FXの真実

photo by garybembridge and Sander van der Wel

日本は一瞬にして通り過ぎた、LIBOR事件ですが金融界では大騒ぎです。

LIBORとは、ロンドン銀行間取引金利といって銀行間で貸し借りするときの基準となる金利。
FXでいうとポンドを売買したときのスワップや、CFDの金利などが関係しています。

その数字をバークレイズ銀行が不正に操作していた疑いがあるということです。

その前社長(事件後辞任)ボブ・ダイヤモンド氏、3年前はごっつスマイルで「ガイアの夜明け」(2009年9月15日放送)に出演してました。

2009年のボブ・ダイヤモンド氏

Robert Edward “Bob” Diamond Jr.(Wikipediaより)なので
「ガイアの夜明け」ではロバート・ダイヤモンド社長と紹介されてました。

破綻したリーマン・ブラザーズのビルと人材を買い取りぼろ儲けでウハウハだったようです。


現在のボブ・ダイヤモンド氏(事件前、Photo by World Economic Forum)

バークレイズは創業300年以上の老舗で堅実経営だったはずなのですがどうしたんでしょうか。。。

アルゴリズム取引

バークレイズがリーマンのビル・人材を買い取りどうやってぼろ儲けしているかというと、アルゴリズム取引です。(もちろんその他の要因もあります)別名プログラミング売買とか、自動売買などといったりします。

ちまたに転がっている自動売買プログラミングとはわけが違い、取引所と直につながっており、
一瞬で大量の取引をすることが可能です。情報や環境でかなり有利です。
また、優秀な人材によって開発・管理されており、がっぽがっぽ儲かるというわけです。

それだけではなく、金利を不正操作していたなんて・・・。

photo by 401(K) 2012
photo by 401(K) 2012

ビッグプレイヤーの稼ぎ方

バークレイズと同様に、他の銀行や投資銀行もアルゴリズムでがっぽり儲けています。

そういう市場のビッグプレイヤーはそれまでどう稼いでいたかというと、定番なのがインサイダー情報を利用しての売買。

インサイダー

昔からありますが内部関係者しか知りえない情報でがっぽり儲ける方法です。
もちろん、法律で厳しく取り締まっているのですが、無くなることはなく今でもあります。

昔はそれで会社を大きくしていたようです。

それと、違法ではない方法で確実に儲ける方法がサヤ取りです。

サヤ取り

サヤ取りとは、同じような商品でも異なる市場で売買価格が違う場合、いずれ価格が同じになるのを見込んで高いほうを売り、安いほうを買うという方法です。

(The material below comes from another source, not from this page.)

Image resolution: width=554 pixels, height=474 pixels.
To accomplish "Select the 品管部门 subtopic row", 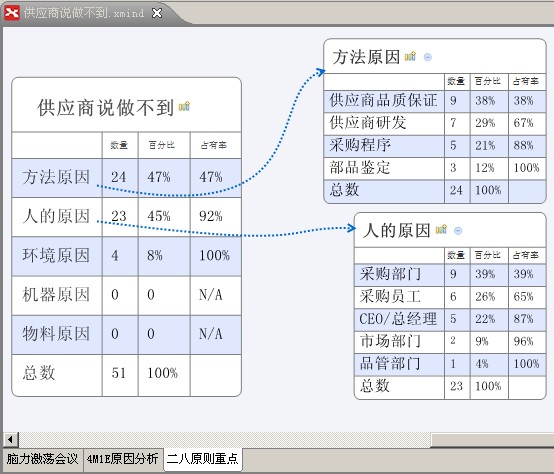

例えば、りんごの値段が北海道120円と沖縄100円で違った場合
(配送時間や送料などは無いものとする)。
沖縄でりんごを買い、北海道でりんごを売れば20円儲かるわけです。

昔はネットが無かったし、なかなかそういう情報を手に入れることが難しかったのです。ビックプレイヤーたちは銀行間のネットワークで情報をつかみ、リスク無しでぼろ儲けしていたようです。しかし、通信設備の発展により情報に差が少なくなり、サヤ取りは難しくなってしまいました。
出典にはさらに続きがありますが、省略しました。